Der Italiener. Aegypten ist allerdings in einer unglücklichen Lage, und es kann doch unmöglich den Nil an England abtreten.

Der Engländer. Das wäre auch ein Traum, der uns nicht im Schlafe einfiele. Den Nil verlangen wir auf keinen Fall, insofern Nil Nichts heißt und uns mit Nichts nicht gedient wäre.

133 Der Oesterreicher. England sollte aber doch bedenken, daß es selbst nach allen Kriegen in Nöthen war.

Der Engländer. Das Wort Kriegen hatte und hat für England stets einen angenehmen Klang. Wir sind nicht geldgierig, unser Grundsatz lautet: Geben ist seliger denn Nehmen, und darum geben wir Ihnen die Versicherung, daß wir nehmen, was zu erlangen ist.

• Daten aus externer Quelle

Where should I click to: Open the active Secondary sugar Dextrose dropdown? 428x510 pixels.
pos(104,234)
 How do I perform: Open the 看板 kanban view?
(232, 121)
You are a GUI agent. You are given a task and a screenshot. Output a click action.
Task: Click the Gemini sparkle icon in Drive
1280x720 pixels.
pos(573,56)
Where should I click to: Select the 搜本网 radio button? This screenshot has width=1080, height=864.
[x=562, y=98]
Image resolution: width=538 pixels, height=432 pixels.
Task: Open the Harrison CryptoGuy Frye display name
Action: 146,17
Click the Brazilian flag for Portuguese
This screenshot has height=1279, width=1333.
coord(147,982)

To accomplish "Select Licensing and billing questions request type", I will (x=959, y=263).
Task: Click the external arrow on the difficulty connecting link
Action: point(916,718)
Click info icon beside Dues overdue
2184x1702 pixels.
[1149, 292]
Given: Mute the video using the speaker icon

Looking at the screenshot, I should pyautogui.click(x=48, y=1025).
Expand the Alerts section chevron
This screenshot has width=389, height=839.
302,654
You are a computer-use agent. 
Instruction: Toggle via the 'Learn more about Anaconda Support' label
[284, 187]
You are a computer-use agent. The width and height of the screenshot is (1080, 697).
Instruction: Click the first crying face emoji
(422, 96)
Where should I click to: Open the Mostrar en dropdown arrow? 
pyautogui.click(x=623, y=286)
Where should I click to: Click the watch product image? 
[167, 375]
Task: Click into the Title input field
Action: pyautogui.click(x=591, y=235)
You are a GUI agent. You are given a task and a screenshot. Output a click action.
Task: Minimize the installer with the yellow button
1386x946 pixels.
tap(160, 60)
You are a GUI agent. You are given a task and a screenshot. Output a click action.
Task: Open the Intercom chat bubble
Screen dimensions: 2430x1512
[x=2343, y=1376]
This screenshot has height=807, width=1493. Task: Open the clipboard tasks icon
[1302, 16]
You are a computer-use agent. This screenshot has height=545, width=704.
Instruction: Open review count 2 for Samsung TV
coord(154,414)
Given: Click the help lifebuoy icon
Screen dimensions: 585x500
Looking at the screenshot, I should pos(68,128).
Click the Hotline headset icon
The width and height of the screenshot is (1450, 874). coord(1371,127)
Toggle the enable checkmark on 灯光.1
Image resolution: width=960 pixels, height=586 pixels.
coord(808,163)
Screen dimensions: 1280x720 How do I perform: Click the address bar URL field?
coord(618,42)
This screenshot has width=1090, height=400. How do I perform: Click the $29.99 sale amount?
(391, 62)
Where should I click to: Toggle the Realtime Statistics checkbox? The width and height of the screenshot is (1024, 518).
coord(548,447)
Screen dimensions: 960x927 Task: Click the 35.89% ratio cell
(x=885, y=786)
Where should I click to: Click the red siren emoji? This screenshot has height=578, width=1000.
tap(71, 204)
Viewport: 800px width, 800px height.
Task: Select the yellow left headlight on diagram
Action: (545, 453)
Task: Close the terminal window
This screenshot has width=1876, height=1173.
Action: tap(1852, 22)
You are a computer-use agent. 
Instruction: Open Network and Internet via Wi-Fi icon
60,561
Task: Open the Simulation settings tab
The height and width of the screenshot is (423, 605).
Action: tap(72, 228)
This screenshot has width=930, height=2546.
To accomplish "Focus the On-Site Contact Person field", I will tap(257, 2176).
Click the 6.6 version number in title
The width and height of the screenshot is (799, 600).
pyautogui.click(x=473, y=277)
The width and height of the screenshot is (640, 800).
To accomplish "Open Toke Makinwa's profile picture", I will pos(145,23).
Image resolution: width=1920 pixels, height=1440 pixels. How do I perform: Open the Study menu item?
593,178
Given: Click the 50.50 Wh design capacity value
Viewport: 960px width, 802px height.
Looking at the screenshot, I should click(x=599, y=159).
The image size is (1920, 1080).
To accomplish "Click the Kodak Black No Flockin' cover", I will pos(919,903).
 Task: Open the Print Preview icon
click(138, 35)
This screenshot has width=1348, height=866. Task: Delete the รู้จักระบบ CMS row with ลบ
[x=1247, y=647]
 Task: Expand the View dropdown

Der Deutsche. Wir werden aber nie dulden, daß England den Rest dessen nimmt, was dem armen Pharaonenland geblieben ist. (Bravo!)

Der Engländer. Daran denken wir auch nicht, wir wollen Aegypten nicht den Rest nehmen, sondern geben.

Der Schwede. Au! (Glocke des Präsidenten.)

Der Deutsche. Und eines vergesse England niemals: Il y a des juges à Berlin, es giebt noch Müller in Sanssouci! (Sensation.)

Der Spanier. Ich schließe mich meinem geehrten Vorredner an. Auf die ewigen Geldforderungen Englands wird das Schweigen der Völker antworten.

Der Engländer. Schweigen ist Gold, und das Gold der Völker wollen wir. (Murren. Redner spricht fort.)